▸ **THE EXERCISE**
Rewrite all the lines from the start down to the one containing "Action: [191, 259]", replacing "Screen dimensions" with "Screen size" and leaving everything else unchanged.
== WORKING DATA ==
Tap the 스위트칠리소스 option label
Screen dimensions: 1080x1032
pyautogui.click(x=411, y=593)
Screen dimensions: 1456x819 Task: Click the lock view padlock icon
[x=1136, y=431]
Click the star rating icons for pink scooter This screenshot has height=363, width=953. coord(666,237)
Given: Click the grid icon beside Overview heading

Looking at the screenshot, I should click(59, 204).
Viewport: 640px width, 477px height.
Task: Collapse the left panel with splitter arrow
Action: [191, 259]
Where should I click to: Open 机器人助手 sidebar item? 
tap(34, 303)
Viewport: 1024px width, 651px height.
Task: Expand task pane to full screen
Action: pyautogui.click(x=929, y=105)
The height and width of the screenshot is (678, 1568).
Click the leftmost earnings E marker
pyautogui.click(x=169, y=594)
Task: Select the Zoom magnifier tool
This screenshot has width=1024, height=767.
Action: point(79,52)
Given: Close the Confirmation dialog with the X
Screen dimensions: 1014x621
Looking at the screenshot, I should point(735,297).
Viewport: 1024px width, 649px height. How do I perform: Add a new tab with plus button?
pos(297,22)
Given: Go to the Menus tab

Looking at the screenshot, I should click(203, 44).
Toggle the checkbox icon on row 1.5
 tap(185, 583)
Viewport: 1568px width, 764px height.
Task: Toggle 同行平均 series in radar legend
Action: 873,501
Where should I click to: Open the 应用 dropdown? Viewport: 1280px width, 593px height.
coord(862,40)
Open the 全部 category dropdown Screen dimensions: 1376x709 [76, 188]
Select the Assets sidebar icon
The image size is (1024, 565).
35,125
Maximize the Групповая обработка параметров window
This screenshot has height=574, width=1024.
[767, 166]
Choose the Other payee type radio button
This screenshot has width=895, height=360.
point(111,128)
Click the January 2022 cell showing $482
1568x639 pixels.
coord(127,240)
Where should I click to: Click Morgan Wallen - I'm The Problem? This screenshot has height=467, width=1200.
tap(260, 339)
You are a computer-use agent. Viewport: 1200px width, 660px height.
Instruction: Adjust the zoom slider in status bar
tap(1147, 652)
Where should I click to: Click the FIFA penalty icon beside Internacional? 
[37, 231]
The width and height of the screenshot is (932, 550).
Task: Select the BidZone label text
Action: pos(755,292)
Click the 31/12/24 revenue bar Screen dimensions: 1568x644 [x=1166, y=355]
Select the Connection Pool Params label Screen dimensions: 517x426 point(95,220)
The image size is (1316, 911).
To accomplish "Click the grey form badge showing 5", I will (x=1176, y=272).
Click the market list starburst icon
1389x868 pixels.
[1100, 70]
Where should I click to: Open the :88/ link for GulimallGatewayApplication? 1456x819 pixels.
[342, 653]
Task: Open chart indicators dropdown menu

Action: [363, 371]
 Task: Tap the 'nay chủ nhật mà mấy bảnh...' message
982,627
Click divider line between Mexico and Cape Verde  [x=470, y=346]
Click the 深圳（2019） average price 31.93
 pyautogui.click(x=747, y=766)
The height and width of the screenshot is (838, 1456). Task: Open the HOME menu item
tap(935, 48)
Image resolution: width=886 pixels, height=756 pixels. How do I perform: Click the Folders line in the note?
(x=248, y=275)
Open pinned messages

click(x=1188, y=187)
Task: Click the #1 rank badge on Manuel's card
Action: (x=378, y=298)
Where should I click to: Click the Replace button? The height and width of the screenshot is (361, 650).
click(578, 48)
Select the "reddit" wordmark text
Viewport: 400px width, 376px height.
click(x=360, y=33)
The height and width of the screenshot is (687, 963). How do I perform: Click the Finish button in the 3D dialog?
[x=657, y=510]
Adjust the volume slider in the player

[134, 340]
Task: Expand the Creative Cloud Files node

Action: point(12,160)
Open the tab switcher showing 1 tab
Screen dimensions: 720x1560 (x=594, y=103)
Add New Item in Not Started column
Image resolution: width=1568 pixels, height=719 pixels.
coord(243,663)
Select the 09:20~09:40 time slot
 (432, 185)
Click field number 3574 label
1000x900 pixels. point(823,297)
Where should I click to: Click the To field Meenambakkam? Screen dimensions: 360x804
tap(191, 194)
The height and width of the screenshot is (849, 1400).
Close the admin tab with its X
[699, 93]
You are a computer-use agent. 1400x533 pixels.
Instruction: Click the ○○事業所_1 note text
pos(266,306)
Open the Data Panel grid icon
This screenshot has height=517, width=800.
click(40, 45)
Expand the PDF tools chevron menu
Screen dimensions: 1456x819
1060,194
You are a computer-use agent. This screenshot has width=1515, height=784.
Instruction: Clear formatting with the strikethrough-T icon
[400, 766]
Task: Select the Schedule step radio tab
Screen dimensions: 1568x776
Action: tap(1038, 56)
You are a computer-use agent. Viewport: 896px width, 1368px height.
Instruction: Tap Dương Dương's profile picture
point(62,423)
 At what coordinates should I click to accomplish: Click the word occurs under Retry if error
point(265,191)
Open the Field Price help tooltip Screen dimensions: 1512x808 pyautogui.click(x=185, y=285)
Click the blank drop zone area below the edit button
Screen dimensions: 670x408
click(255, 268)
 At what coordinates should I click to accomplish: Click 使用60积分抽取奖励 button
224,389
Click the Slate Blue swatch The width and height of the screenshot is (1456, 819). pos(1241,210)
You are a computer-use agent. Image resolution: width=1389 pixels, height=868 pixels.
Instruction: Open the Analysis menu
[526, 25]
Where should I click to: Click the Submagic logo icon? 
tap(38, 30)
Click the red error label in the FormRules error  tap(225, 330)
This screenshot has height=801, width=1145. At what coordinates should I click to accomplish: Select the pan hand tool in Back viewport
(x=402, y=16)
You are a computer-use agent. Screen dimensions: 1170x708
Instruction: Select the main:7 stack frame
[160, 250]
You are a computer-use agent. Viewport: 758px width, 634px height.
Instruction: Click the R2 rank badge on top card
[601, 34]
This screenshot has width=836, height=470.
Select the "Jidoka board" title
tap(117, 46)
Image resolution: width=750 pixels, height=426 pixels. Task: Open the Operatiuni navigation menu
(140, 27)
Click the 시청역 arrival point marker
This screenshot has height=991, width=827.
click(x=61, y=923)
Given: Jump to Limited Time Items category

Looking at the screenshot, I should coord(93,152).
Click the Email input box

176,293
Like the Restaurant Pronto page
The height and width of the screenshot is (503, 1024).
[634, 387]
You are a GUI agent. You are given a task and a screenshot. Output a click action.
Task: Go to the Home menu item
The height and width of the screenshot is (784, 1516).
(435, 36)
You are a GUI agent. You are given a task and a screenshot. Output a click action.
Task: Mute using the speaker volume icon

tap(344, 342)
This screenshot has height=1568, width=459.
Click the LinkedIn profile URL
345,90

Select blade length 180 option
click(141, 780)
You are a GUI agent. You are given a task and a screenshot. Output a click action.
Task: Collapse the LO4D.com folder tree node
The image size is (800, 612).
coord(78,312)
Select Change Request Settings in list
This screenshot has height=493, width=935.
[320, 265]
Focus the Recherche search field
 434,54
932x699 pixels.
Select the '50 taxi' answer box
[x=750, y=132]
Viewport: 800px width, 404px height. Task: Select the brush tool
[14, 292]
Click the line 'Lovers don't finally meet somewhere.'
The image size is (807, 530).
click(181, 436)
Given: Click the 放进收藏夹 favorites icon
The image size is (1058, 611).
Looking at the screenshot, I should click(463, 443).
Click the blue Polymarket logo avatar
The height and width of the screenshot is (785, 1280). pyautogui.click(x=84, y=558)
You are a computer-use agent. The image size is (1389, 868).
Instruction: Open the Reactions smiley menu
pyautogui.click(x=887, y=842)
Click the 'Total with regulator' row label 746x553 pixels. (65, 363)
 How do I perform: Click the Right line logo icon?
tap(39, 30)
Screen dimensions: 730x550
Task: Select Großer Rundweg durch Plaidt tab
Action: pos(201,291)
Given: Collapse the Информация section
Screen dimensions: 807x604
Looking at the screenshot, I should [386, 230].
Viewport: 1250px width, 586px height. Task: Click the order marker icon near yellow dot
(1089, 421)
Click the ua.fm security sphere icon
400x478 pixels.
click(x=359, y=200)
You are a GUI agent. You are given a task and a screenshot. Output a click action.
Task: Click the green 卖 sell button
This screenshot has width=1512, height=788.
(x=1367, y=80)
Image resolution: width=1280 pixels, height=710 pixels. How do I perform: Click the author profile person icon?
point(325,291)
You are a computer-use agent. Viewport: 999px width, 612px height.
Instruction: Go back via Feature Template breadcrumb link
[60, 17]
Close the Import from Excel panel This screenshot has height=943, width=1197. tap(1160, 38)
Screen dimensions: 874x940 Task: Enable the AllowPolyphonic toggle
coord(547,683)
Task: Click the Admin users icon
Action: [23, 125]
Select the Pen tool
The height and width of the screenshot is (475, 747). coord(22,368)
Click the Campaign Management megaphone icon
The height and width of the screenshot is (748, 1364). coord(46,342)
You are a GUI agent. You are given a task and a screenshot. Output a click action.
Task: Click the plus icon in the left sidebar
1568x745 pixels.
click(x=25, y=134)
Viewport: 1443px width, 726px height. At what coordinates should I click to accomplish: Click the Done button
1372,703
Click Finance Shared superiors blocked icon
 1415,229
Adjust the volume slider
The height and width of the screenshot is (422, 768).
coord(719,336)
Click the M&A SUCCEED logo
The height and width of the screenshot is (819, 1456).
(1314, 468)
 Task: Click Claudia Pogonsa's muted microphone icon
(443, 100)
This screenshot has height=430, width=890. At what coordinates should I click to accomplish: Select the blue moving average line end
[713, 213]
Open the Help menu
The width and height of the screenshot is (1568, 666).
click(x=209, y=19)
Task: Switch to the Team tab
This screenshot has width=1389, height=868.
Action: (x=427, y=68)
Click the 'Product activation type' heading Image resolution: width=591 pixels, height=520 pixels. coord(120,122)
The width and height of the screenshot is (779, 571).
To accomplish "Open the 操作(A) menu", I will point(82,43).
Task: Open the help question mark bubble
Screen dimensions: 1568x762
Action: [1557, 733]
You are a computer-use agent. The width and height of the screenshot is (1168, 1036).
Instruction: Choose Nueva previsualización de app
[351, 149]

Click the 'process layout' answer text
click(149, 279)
===
▸ **ANSWER TO THIS EXERCISE**
Tap the 스위트칠리소스 option label
Screen size: 1080x1032
pyautogui.click(x=411, y=593)
Screen size: 1456x819 Task: Click the lock view padlock icon
[x=1136, y=431]
Click the star rating icons for pink scooter This screenshot has height=363, width=953. coord(666,237)
Given: Click the grid icon beside Overview heading

Looking at the screenshot, I should click(59, 204).
Viewport: 640px width, 477px height.
Task: Collapse the left panel with splitter arrow
Action: [191, 259]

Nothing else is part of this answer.